▶ _WORK ITEM_: Reproduce all the entries beneath this sentence exactly.
◇ ◇ ◇
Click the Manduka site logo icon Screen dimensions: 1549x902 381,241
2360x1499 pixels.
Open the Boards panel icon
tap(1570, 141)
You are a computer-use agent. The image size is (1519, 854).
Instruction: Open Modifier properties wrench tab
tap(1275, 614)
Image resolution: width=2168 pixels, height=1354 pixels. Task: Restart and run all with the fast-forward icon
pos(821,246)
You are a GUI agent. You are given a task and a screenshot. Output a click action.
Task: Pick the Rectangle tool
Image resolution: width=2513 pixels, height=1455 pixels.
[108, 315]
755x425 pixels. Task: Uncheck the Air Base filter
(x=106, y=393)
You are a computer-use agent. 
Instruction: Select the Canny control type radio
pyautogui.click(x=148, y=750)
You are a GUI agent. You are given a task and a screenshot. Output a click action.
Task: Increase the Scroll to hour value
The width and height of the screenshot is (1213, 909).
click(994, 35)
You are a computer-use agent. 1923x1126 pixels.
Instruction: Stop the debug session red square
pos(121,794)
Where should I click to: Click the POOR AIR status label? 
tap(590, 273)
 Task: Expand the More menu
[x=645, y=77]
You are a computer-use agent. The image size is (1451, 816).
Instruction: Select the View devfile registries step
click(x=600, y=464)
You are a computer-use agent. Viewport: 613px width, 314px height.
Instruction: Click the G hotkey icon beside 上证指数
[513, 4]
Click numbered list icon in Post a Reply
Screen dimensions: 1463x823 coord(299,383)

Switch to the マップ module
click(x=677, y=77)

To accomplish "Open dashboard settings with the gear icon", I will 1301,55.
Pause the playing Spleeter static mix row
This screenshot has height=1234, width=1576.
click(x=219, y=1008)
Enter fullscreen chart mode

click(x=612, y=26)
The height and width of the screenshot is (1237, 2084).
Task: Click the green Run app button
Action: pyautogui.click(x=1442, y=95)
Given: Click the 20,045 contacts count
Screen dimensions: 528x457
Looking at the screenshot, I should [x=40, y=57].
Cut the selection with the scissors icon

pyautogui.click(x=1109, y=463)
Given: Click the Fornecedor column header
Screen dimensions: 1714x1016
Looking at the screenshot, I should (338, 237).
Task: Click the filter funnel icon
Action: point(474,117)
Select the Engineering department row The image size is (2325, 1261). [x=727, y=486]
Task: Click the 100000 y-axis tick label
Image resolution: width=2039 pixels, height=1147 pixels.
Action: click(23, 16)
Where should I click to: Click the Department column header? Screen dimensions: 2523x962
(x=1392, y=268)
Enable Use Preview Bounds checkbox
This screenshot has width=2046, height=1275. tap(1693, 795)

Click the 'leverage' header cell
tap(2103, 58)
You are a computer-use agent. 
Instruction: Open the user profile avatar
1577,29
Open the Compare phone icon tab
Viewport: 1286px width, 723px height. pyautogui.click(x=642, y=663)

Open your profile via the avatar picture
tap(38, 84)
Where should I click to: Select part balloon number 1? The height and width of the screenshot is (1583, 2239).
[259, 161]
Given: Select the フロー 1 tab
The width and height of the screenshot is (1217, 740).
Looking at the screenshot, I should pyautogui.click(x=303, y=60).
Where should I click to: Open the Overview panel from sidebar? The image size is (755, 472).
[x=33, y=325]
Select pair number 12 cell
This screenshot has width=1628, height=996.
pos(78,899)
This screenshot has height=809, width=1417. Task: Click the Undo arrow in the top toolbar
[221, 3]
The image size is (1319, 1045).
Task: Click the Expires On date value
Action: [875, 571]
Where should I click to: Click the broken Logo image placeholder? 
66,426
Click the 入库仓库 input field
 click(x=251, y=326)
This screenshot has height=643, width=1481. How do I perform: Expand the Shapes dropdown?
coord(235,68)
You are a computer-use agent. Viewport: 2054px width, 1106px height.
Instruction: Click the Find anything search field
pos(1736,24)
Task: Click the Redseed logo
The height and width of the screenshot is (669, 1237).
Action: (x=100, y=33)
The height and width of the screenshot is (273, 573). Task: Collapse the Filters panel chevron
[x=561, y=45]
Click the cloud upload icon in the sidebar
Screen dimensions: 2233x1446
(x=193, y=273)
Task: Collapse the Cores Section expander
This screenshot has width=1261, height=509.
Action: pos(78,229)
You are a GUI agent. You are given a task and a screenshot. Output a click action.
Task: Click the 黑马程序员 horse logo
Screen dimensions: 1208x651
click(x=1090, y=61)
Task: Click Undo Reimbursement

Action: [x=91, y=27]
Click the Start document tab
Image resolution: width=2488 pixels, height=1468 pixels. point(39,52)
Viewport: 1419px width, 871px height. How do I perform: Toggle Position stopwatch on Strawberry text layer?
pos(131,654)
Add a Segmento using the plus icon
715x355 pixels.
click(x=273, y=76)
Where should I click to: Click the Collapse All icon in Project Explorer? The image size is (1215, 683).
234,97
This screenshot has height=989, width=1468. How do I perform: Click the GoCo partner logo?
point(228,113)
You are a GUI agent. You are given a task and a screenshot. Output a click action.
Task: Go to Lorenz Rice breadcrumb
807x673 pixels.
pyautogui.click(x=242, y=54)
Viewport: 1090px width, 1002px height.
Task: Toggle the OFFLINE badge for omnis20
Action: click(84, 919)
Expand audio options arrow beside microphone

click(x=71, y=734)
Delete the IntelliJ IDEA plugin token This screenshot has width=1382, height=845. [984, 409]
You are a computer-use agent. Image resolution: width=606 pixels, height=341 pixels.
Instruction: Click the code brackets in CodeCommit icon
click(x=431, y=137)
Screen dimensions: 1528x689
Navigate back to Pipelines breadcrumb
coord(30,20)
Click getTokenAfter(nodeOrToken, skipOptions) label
◇ ◇ ◇
▶ _TASK SOLUTION_:
Click the Manduka site logo icon Screen dimensions: 1549x902 381,241
2360x1499 pixels.
Open the Boards panel icon
tap(1570, 141)
You are a computer-use agent. The image size is (1519, 854).
Instruction: Open Modifier properties wrench tab
tap(1275, 614)
Image resolution: width=2168 pixels, height=1354 pixels. Task: Restart and run all with the fast-forward icon
pos(821,246)
You are a GUI agent. You are given a task and a screenshot. Output a click action.
Task: Pick the Rectangle tool
Image resolution: width=2513 pixels, height=1455 pixels.
[108, 315]
755x425 pixels. Task: Uncheck the Air Base filter
(x=106, y=393)
You are a computer-use agent. 
Instruction: Select the Canny control type radio
pyautogui.click(x=148, y=750)
You are a GUI agent. You are given a task and a screenshot. Output a click action.
Task: Increase the Scroll to hour value
The width and height of the screenshot is (1213, 909).
click(994, 35)
You are a computer-use agent. 1923x1126 pixels.
Instruction: Stop the debug session red square
pos(121,794)
Where should I click to: Click the POOR AIR status label? 
tap(590, 273)
 Task: Expand the More menu
[x=645, y=77]
You are a computer-use agent. The image size is (1451, 816).
Instruction: Select the View devfile registries step
click(x=600, y=464)
You are a computer-use agent. Viewport: 613px width, 314px height.
Instruction: Click the G hotkey icon beside 上证指数
[513, 4]
Click numbered list icon in Post a Reply
Screen dimensions: 1463x823 coord(299,383)

Switch to the マップ module
click(x=677, y=77)

To accomplish "Open dashboard settings with the gear icon", I will 1301,55.
Pause the playing Spleeter static mix row
This screenshot has height=1234, width=1576.
click(x=219, y=1008)
Enter fullscreen chart mode

click(x=612, y=26)
The height and width of the screenshot is (1237, 2084).
Task: Click the green Run app button
Action: pyautogui.click(x=1442, y=95)
Given: Click the 20,045 contacts count
Screen dimensions: 528x457
Looking at the screenshot, I should [x=40, y=57].
Cut the selection with the scissors icon

pyautogui.click(x=1109, y=463)
Given: Click the Fornecedor column header
Screen dimensions: 1714x1016
Looking at the screenshot, I should (338, 237).
Task: Click the filter funnel icon
Action: point(474,117)
Select the Engineering department row The image size is (2325, 1261). [x=727, y=486]
Task: Click the 100000 y-axis tick label
Image resolution: width=2039 pixels, height=1147 pixels.
Action: click(23, 16)
Where should I click to: Click the Department column header? Screen dimensions: 2523x962
(x=1392, y=268)
Enable Use Preview Bounds checkbox
This screenshot has width=2046, height=1275. tap(1693, 795)

Click the 'leverage' header cell
tap(2103, 58)
You are a computer-use agent. 
Instruction: Open the user profile avatar
1577,29
Open the Compare phone icon tab
Viewport: 1286px width, 723px height. pyautogui.click(x=642, y=663)

Open your profile via the avatar picture
tap(38, 84)
Where should I click to: Select part balloon number 1? The height and width of the screenshot is (1583, 2239).
[259, 161]
Given: Select the フロー 1 tab
The width and height of the screenshot is (1217, 740).
Looking at the screenshot, I should pyautogui.click(x=303, y=60).
Where should I click to: Open the Overview panel from sidebar? The image size is (755, 472).
[x=33, y=325]
Select pair number 12 cell
This screenshot has width=1628, height=996.
pos(78,899)
This screenshot has height=809, width=1417. Task: Click the Undo arrow in the top toolbar
[221, 3]
The image size is (1319, 1045).
Task: Click the Expires On date value
Action: [875, 571]
Where should I click to: Click the broken Logo image placeholder? 
66,426
Click the 入库仓库 input field
 click(x=251, y=326)
This screenshot has height=643, width=1481. How do I perform: Expand the Shapes dropdown?
coord(235,68)
You are a computer-use agent. Viewport: 2054px width, 1106px height.
Instruction: Click the Find anything search field
pos(1736,24)
Task: Click the Redseed logo
The height and width of the screenshot is (669, 1237).
Action: (x=100, y=33)
The height and width of the screenshot is (273, 573). Task: Collapse the Filters panel chevron
[x=561, y=45]
Click the cloud upload icon in the sidebar
Screen dimensions: 2233x1446
(x=193, y=273)
Task: Collapse the Cores Section expander
This screenshot has width=1261, height=509.
Action: pos(78,229)
You are a GUI agent. You are given a task and a screenshot. Output a click action.
Task: Click the 黑马程序员 horse logo
Screen dimensions: 1208x651
click(x=1090, y=61)
Task: Click Undo Reimbursement

Action: [x=91, y=27]
Click the Start document tab
Image resolution: width=2488 pixels, height=1468 pixels. point(39,52)
Viewport: 1419px width, 871px height. How do I perform: Toggle Position stopwatch on Strawberry text layer?
pos(131,654)
Add a Segmento using the plus icon
715x355 pixels.
click(x=273, y=76)
Where should I click to: Click the Collapse All icon in Project Explorer? The image size is (1215, 683).
234,97
This screenshot has height=989, width=1468. How do I perform: Click the GoCo partner logo?
point(228,113)
You are a GUI agent. You are given a task and a screenshot. Output a click action.
Task: Go to Lorenz Rice breadcrumb
807x673 pixels.
pyautogui.click(x=242, y=54)
Viewport: 1090px width, 1002px height.
Task: Toggle the OFFLINE badge for omnis20
Action: click(84, 919)
Expand audio options arrow beside microphone

click(x=71, y=734)
Delete the IntelliJ IDEA plugin token This screenshot has width=1382, height=845. [984, 409]
You are a computer-use agent. Image resolution: width=606 pixels, height=341 pixels.
Instruction: Click the code brackets in CodeCommit icon
click(x=431, y=137)
Screen dimensions: 1528x689
Navigate back to Pipelines breadcrumb
coord(30,20)
Click getTokenAfter(nodeOrToken, skipOptions) label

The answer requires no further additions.